Apr 12, 2014 08:22 GMT  ·  By

Samsung is usually touted as one of the biggest tablet vendors in the world, but recent evidence shows that the Korean tech giant might have knowingly lied about the amount of slates it has shipped.

New information emerging from the second Apple vs Samsung US patent lawsuit shows that the company might have misrepresented its Galaxy Tab sales, back when it first started offering its line of Galaxy Android tablets.

Back in January 2011, a report coming from Strategy Analytics cited a Samsung executive who claimed that the tech giant had managed to ship 2 million Galaxy Tabs in just six weeks’ time. The information was taken with a grain of salt by many and a lot of people wondered whether the numbers were accurate.

Now, Fortune reports, some secret Samsung internal documents dating from February 2012 reveal that the company’s tablet sales were actually very low. Far from shipping 2 million units in under two weeks, Sammy only managed to push about a million units in the US covering the whole 2011 period.

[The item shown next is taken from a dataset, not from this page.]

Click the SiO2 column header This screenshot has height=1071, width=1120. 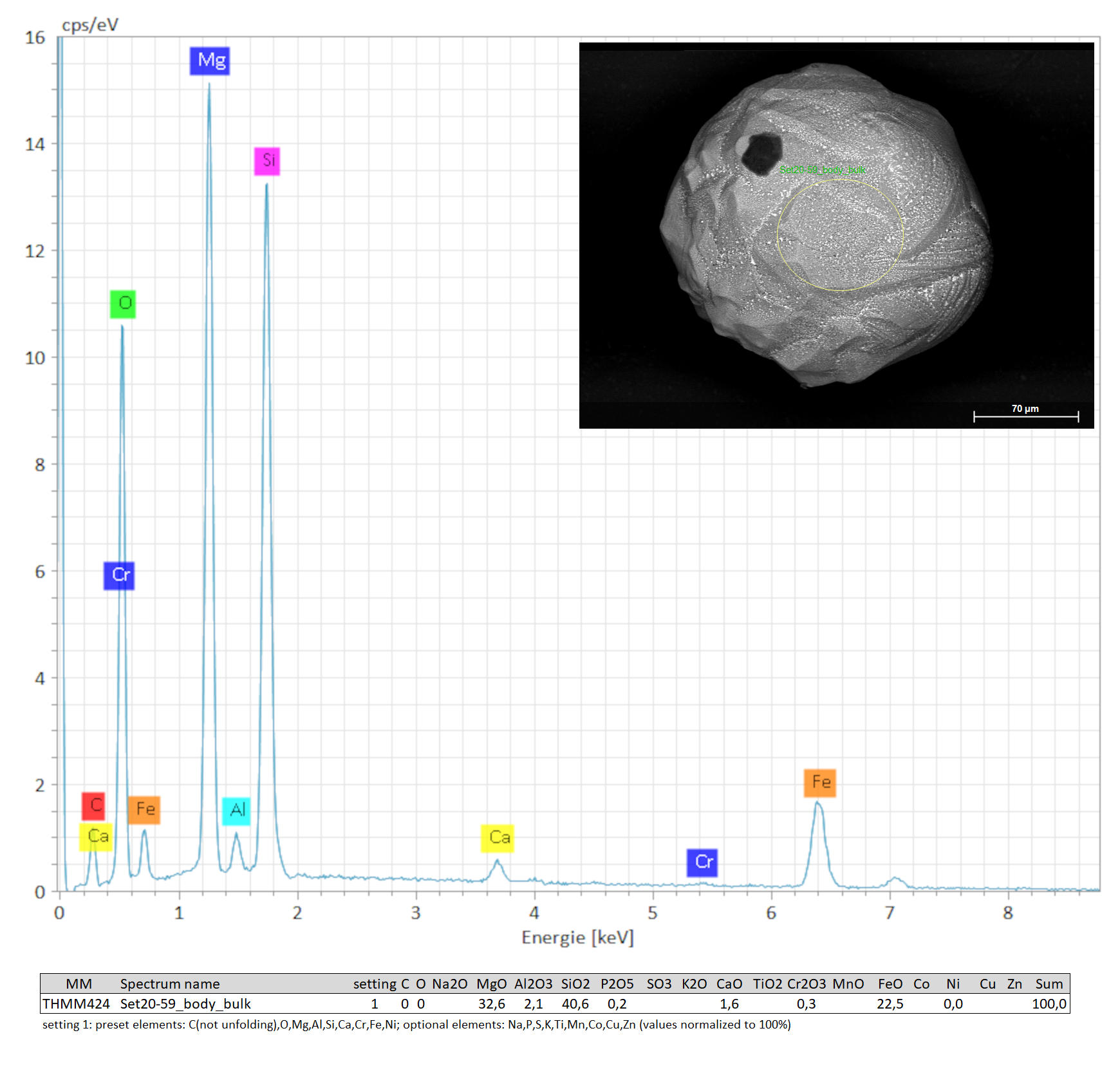(575, 983)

At the same time, Apple was leading the tablet market, while the Amazon Kindle Fire came in at number two. Surprisingly, even Nook tablets sold better on American territory than the Galaxy Tab.

Samsung usually makes forecasts of how much the competition has managed to sell, so in 2011 the Korean tech giant claimed Apple shipped 17.4 million iPads in the US (with 32 million units being sold globally), while the Kindle Fire and Nook sold 5 million and 1.5 million units, respectively.

Samsung’s claims that it sold 2 million units of its first-gen tablet in just a few weeks didn’t seem to hold up back then and now we finally have the confirmation that the scenario wasn’t a confabulation. But, throughout 2011, the company launched its 10-inch Galaxy Tab, a slate that finally gained some traction with consumers.

Samsung has been known to be making big claims before. For example, the tech company said it had sold 800,000 units of the original Galaxy Gear smartwatch, even if reports coming in were suggesting that the wearable was one major flop, selling only 50, 000 units.

So, the bottom line is that Samsung was trying to build an image for itself, even at those early stages of penetrating the market.

Today, the company has been shown as being the world’s second largest tablet vendor, but can we trust these numbers?

We believe that, at this point, we can, since Samsung has spawned the market with multiple offerings ranging from high-end to mid-range, targeting every consumer niche out there and finally managing to carve a place for itself in the tablet ecosystem.